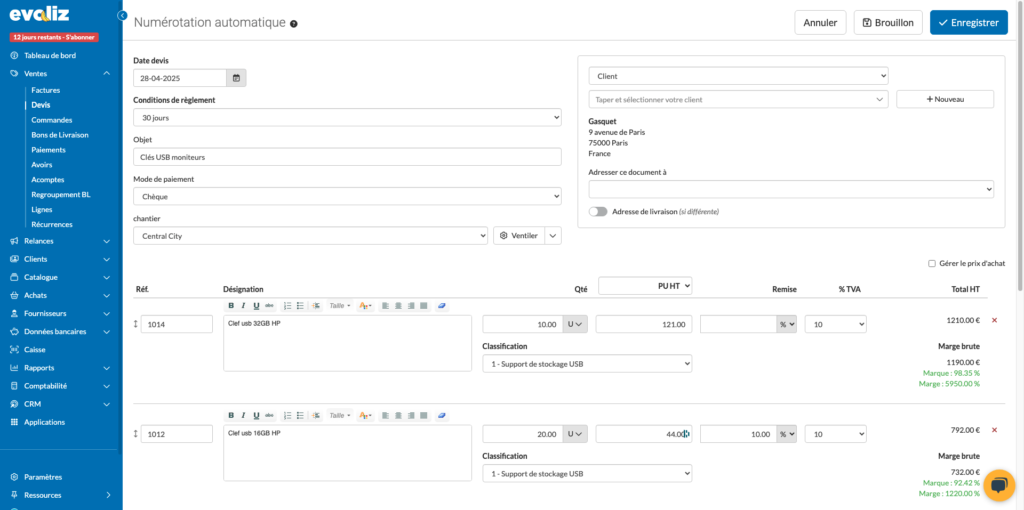This screenshot has width=1024, height=510.
Task: Open the calendar picker for Date devis
Action: pos(236,78)
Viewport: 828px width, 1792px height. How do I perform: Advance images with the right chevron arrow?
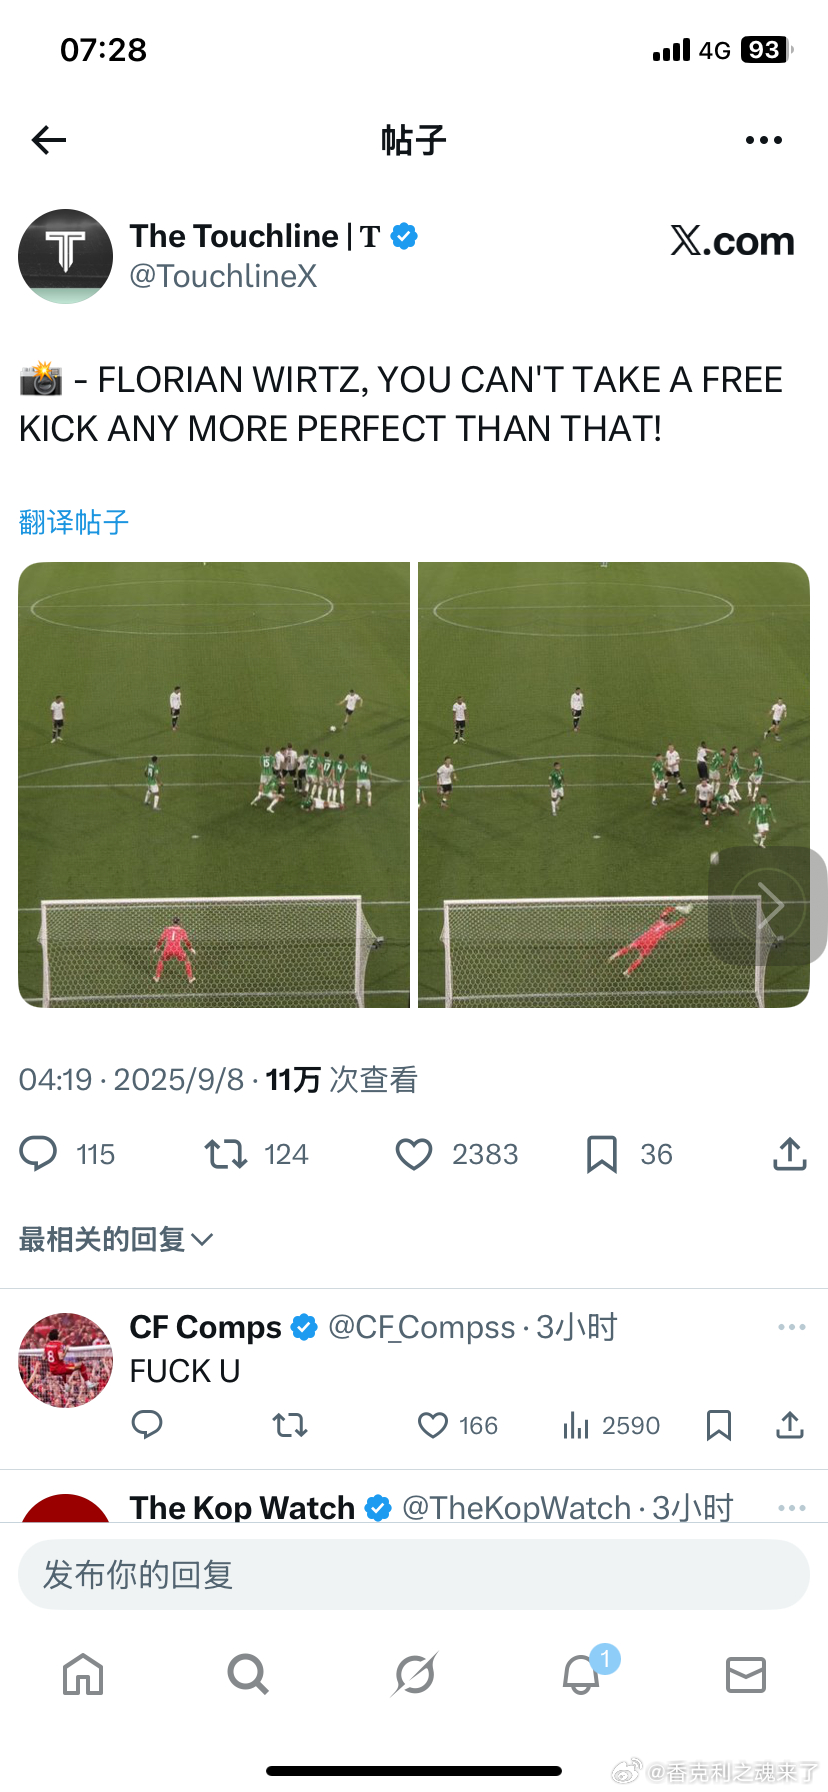[x=768, y=905]
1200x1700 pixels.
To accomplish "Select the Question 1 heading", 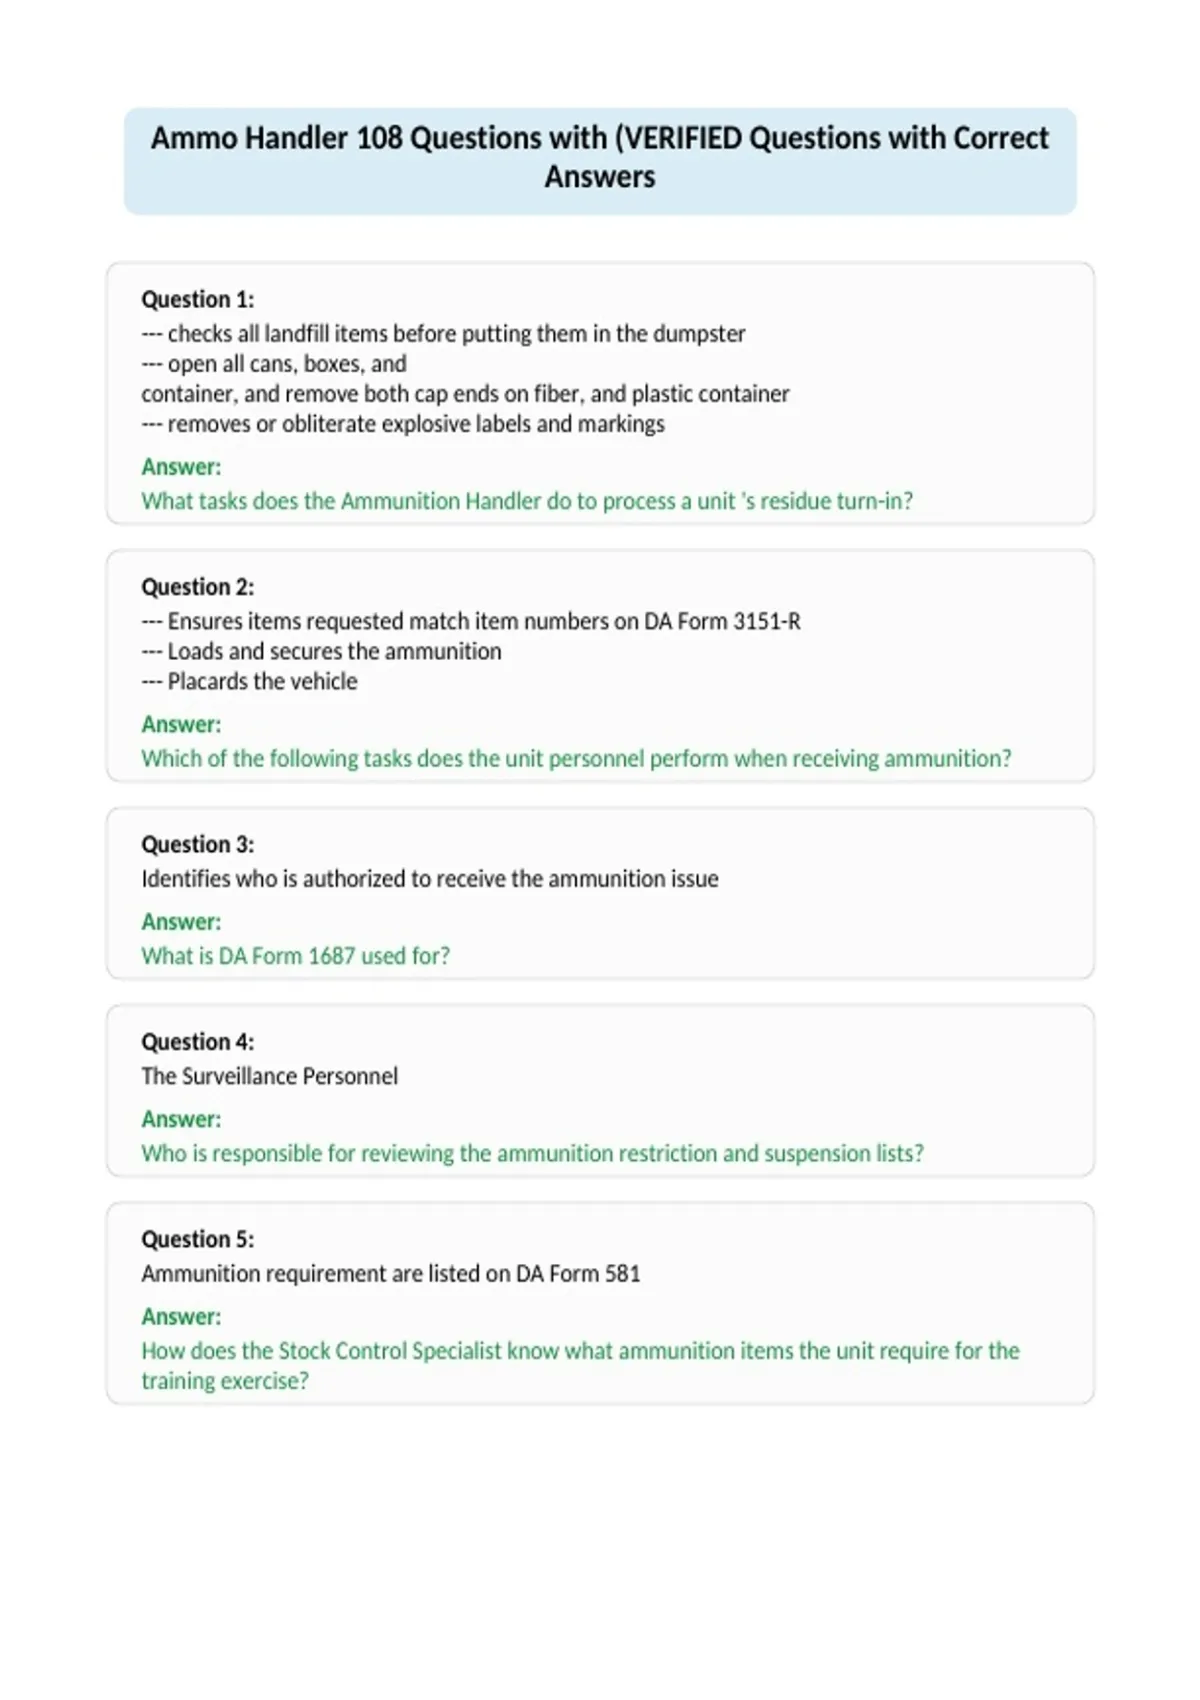I will tap(198, 299).

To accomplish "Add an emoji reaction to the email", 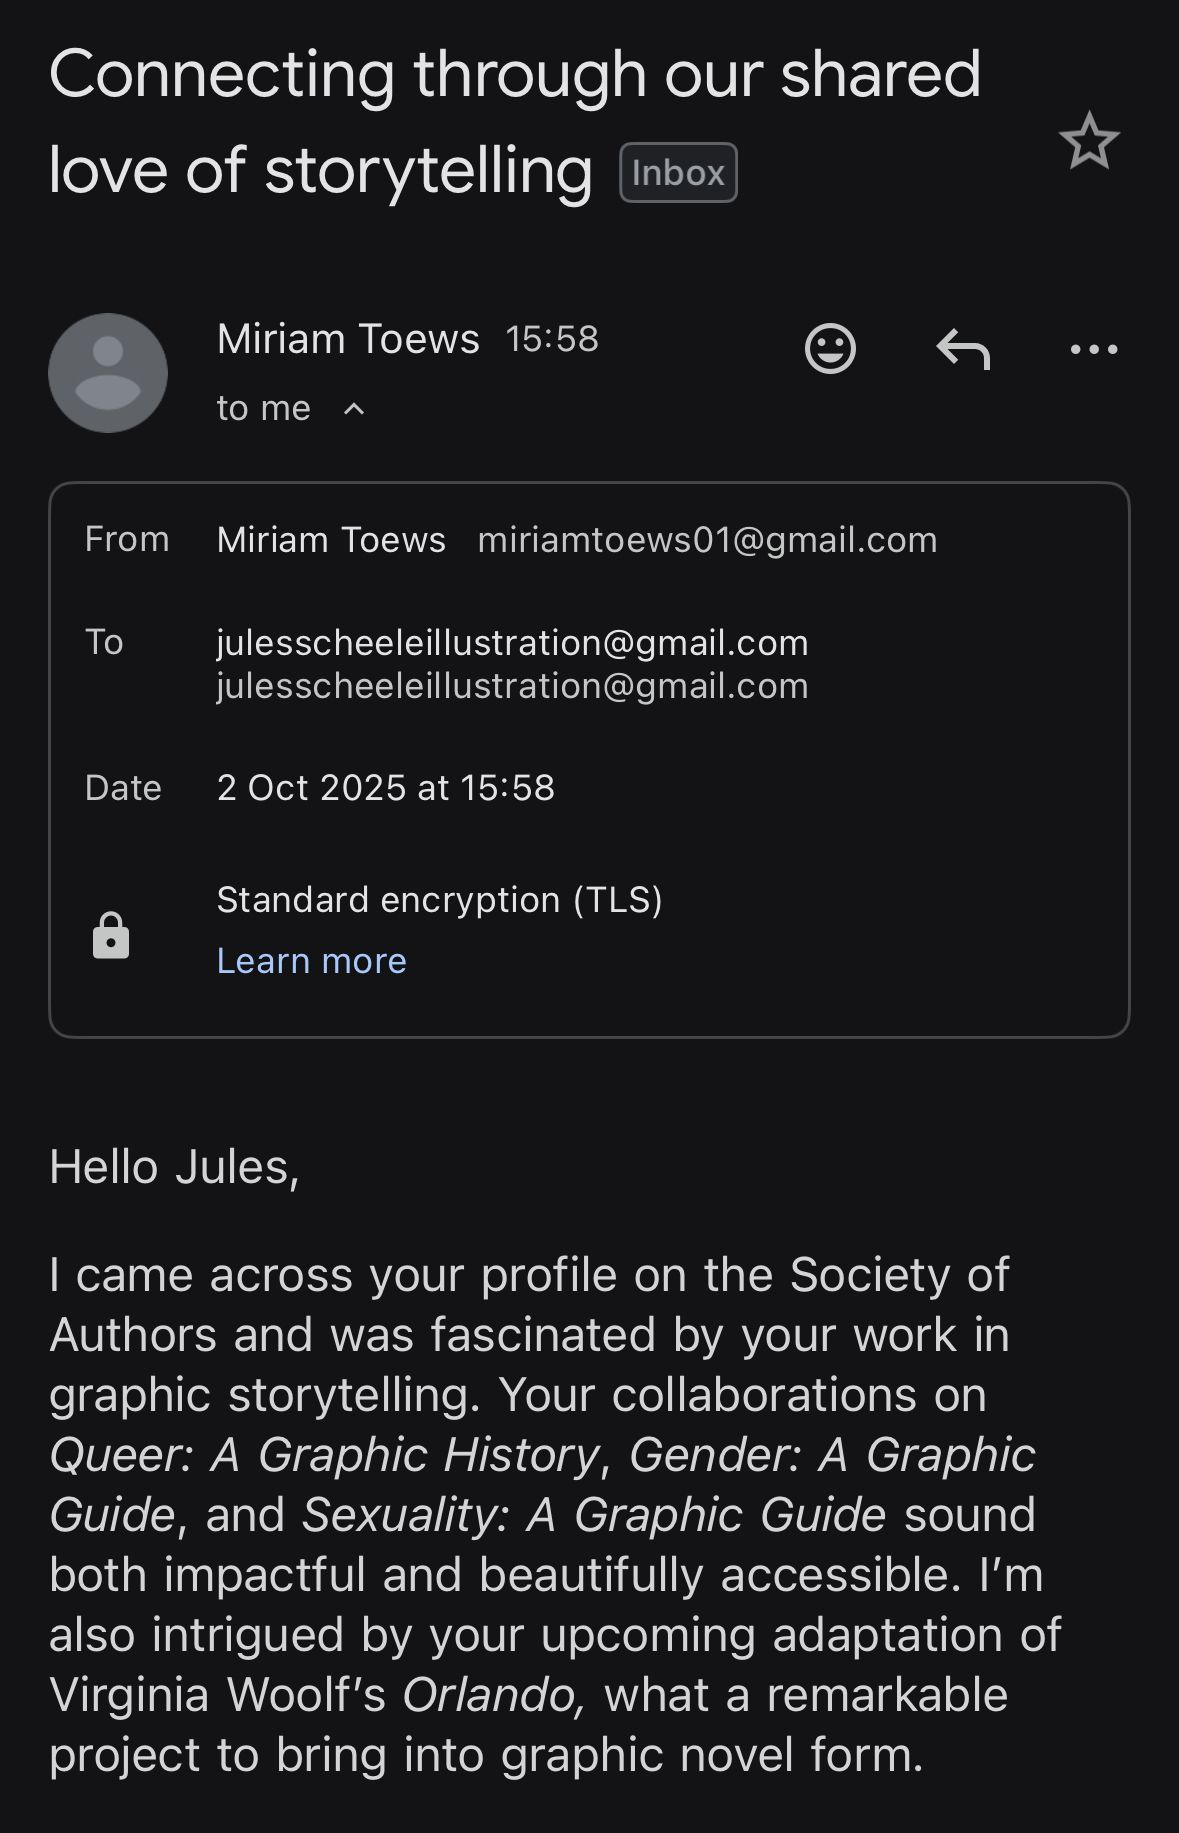I will [830, 349].
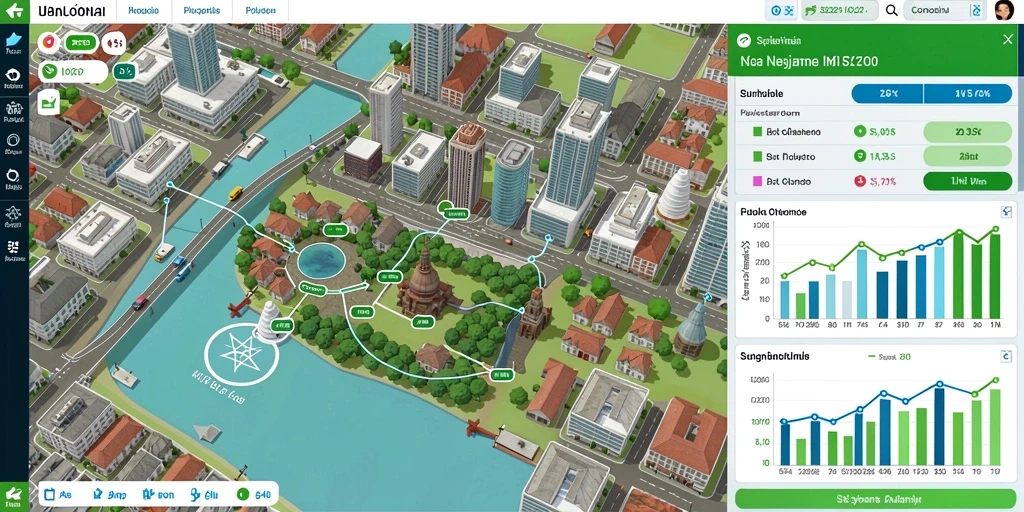The height and width of the screenshot is (512, 1024).
Task: Switch to the Poludon tab
Action: coord(261,11)
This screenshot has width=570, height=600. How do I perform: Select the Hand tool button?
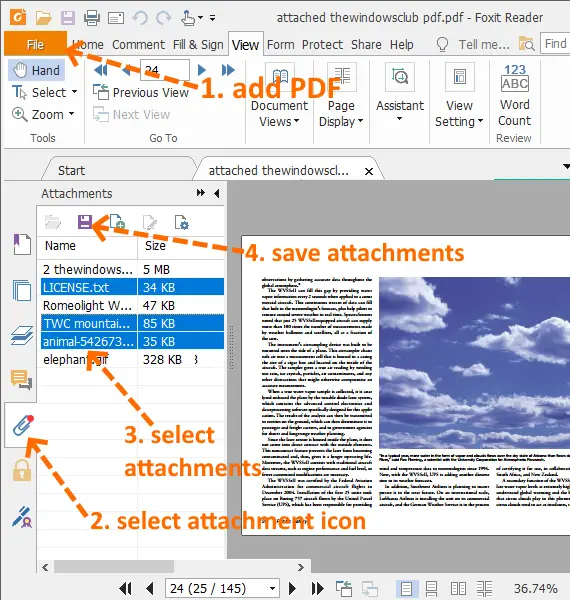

(Exercise aim)
Copy the records word for word from the start through the line containing "[x=768, y=905]", including that line. Leave the pictures out.

(Task answer)
This screenshot has width=1024, height=510.
Task: Open the calendar picker for Date devis
Action: pos(236,78)
Viewport: 828px width, 1792px height. How do I perform: Advance images with the right chevron arrow?
[x=768, y=905]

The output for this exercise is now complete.